Apart from the doctrine involved, and apart from the teaching of Tradition (true or false), it is a literary fraud thus to treat the words which the Holy Ghost teacheth.

We see therefore, for it must be clear to us, that the Scope of a passage is the key to its words; and that the Structure of a passage is the key to its Scope.

This will show us the importance of our second Canon.

How great must be our loss if we fail to use this key to the wonderful words of God.

Like all His works they bear the minutest searching out.

All the works of God are perfect. And the microscope and telescope can both be used to examine them; though neither of them can ever exhaust the wonders of God's works. In both directions an increase of the power of the lens will reveal new beauties and fresh marvels.

The Word of God, being one of His works, must have the same phenomena: and nothing exhibits these phenomena like the Study of its Literary Structure.

To us, God's Word is the greatest and most important of all His works.
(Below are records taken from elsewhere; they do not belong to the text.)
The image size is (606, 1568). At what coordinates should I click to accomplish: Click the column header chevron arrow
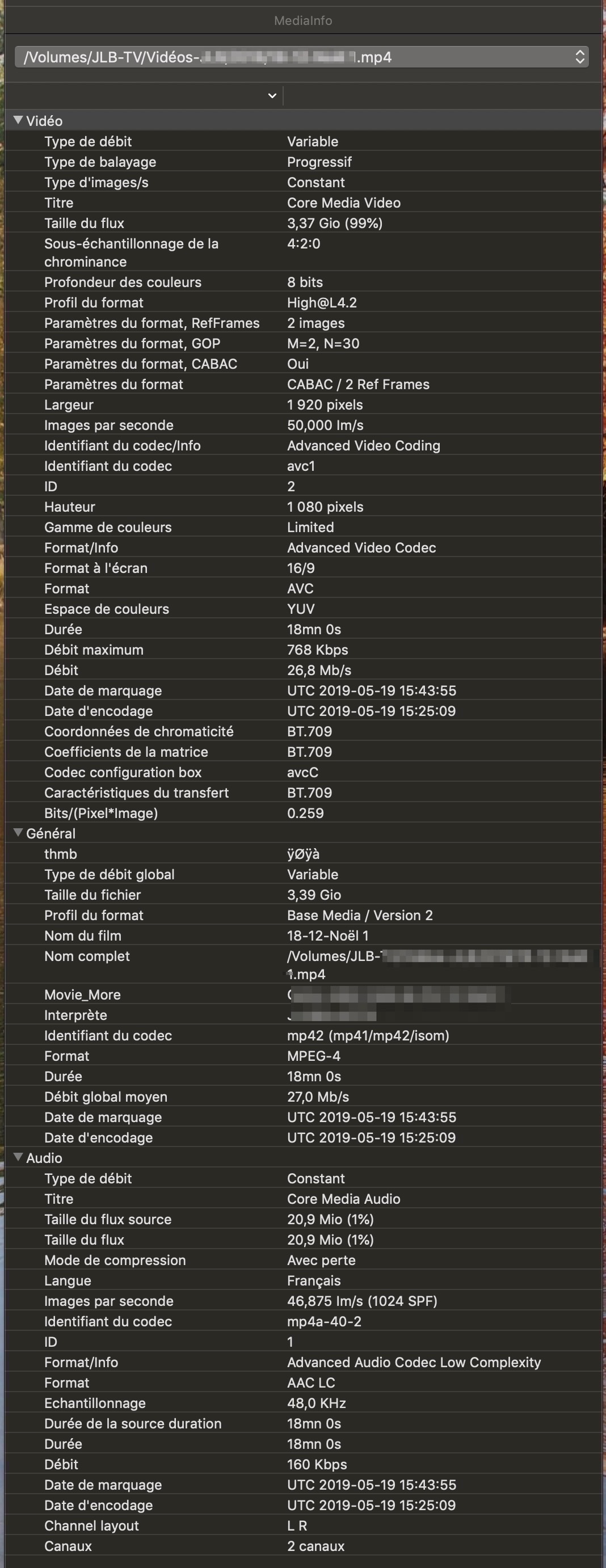point(272,95)
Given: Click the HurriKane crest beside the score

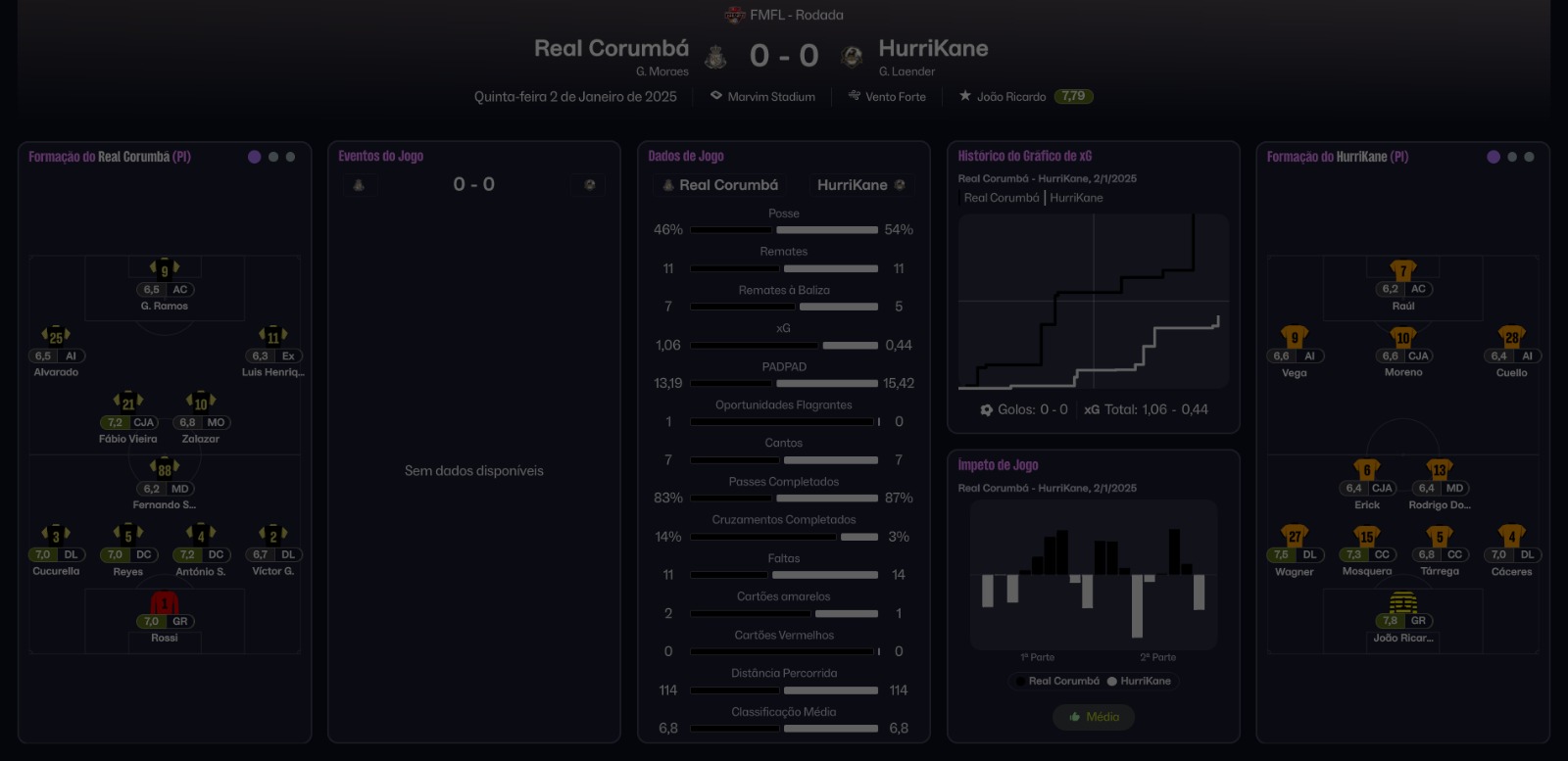Looking at the screenshot, I should point(852,57).
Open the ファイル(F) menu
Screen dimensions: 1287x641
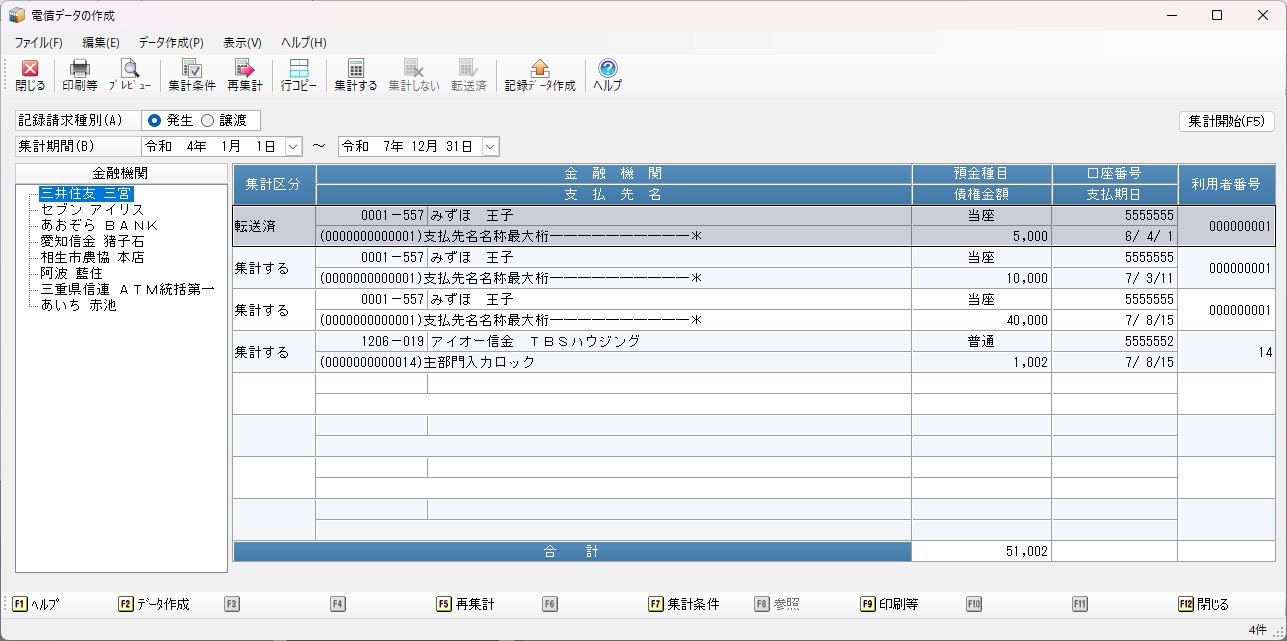point(38,43)
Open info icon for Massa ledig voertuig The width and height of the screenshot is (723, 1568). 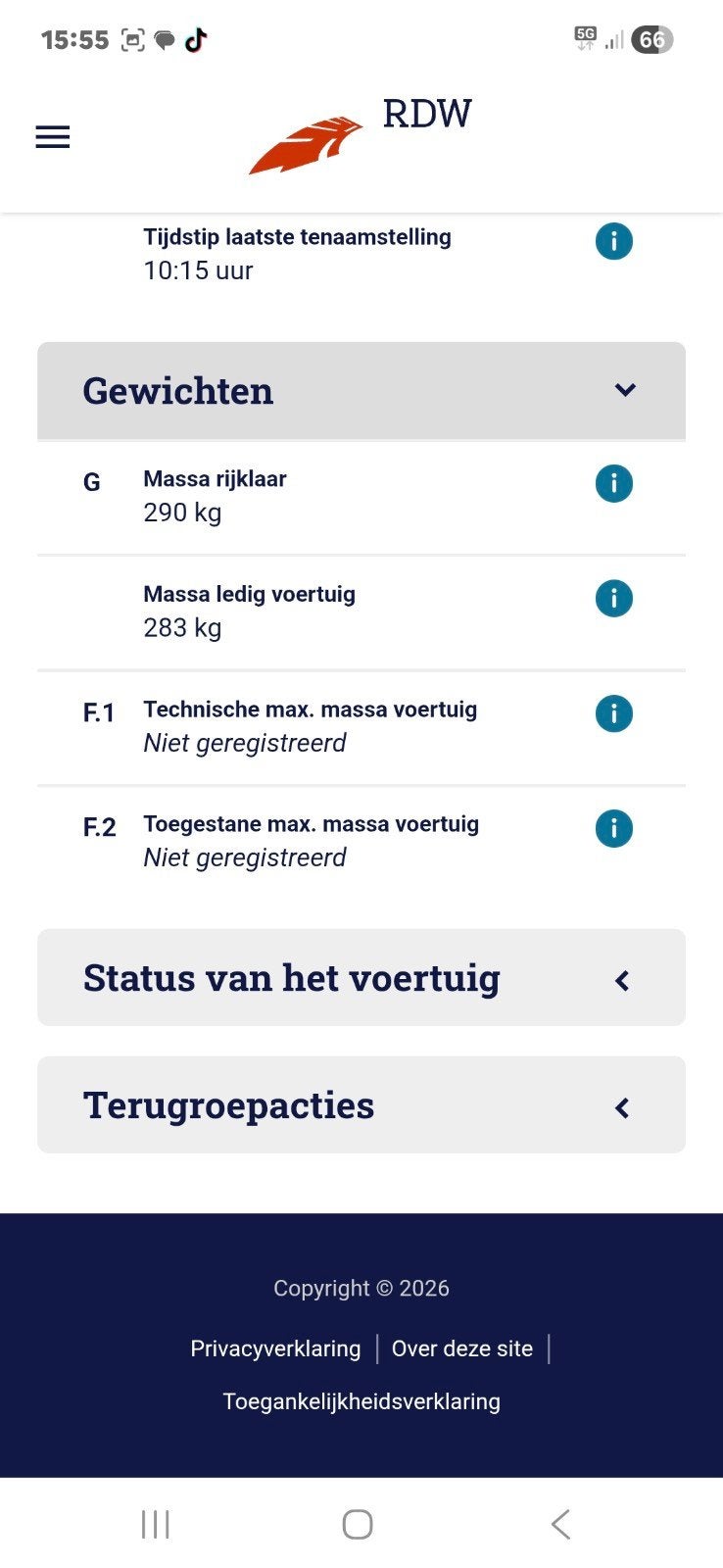pos(614,599)
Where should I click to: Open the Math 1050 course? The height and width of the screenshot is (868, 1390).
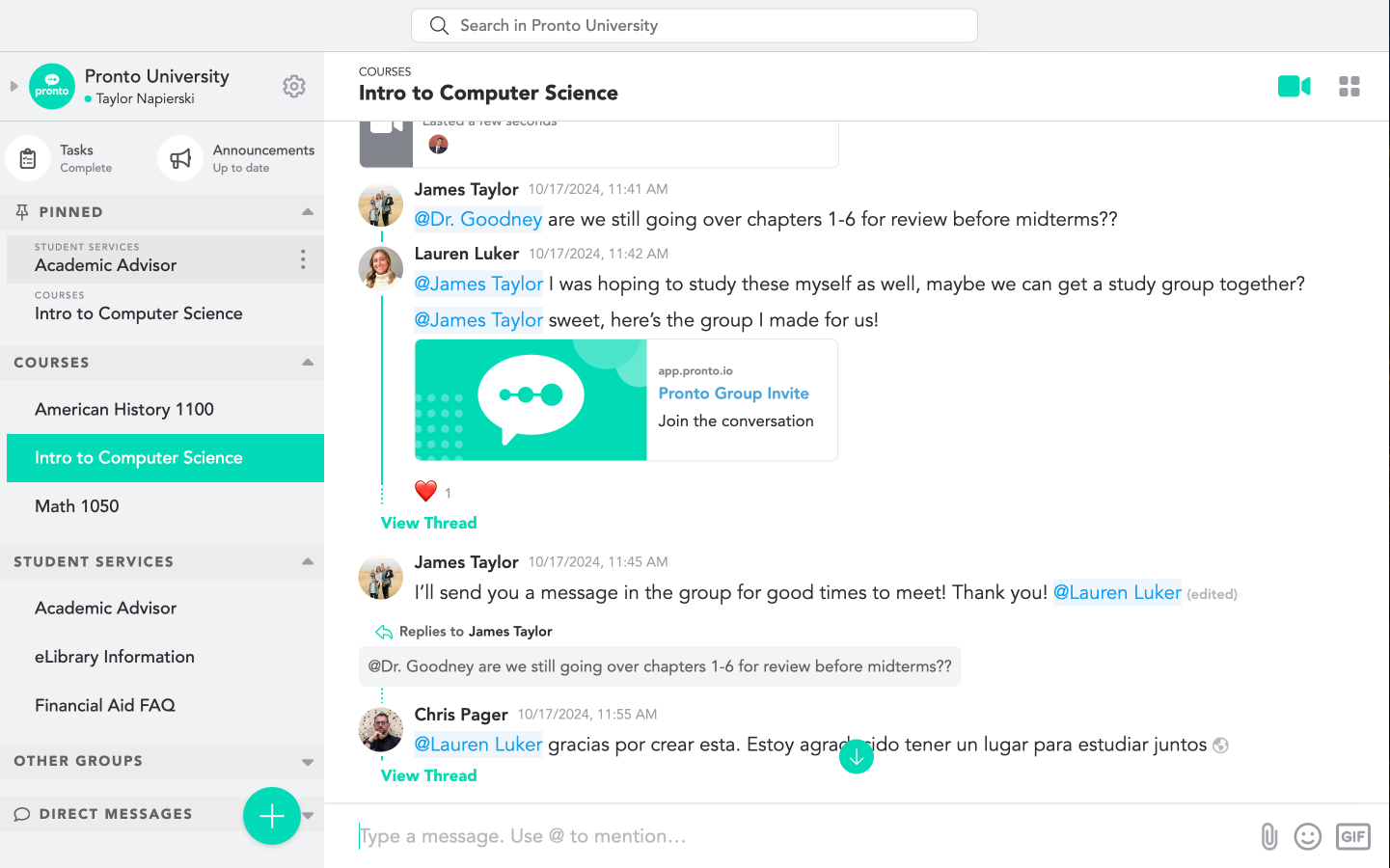click(77, 506)
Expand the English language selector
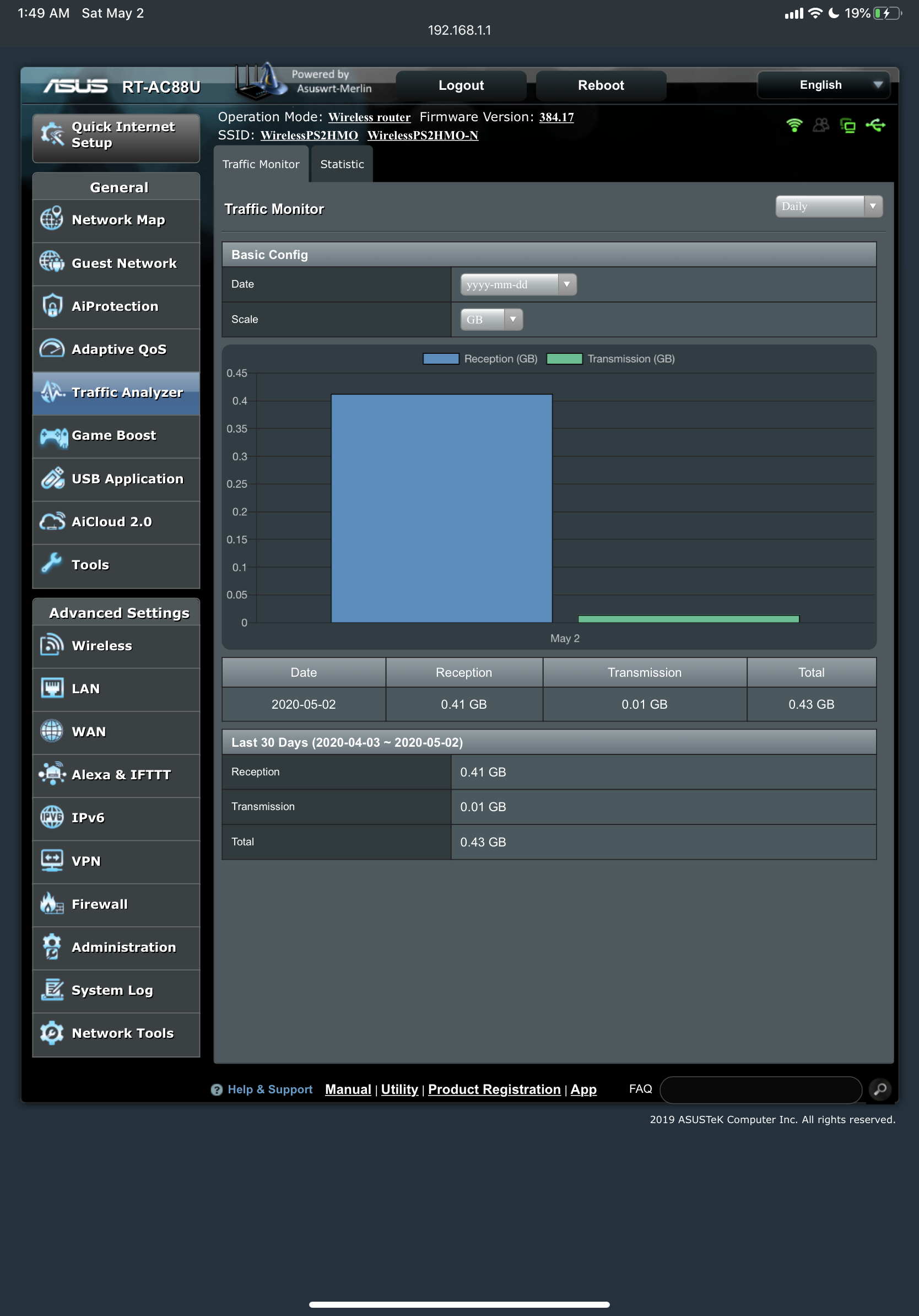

If we understand all His other works (which no one does or can) and yet know not His Word, our knowledge will not carry us beyond the grave.

But we must not lose sight of the great underlying lesson, and the great outcome of the whole of this subject, which is this: If the external form be so perfect, what must the inward truth be: if the setting be so valuable, how valuable must be the jewel: if the literary order be Divine, how solemn must be the warnings, how important the truth, how faithful the promises, how sure the words of which the Word is made up.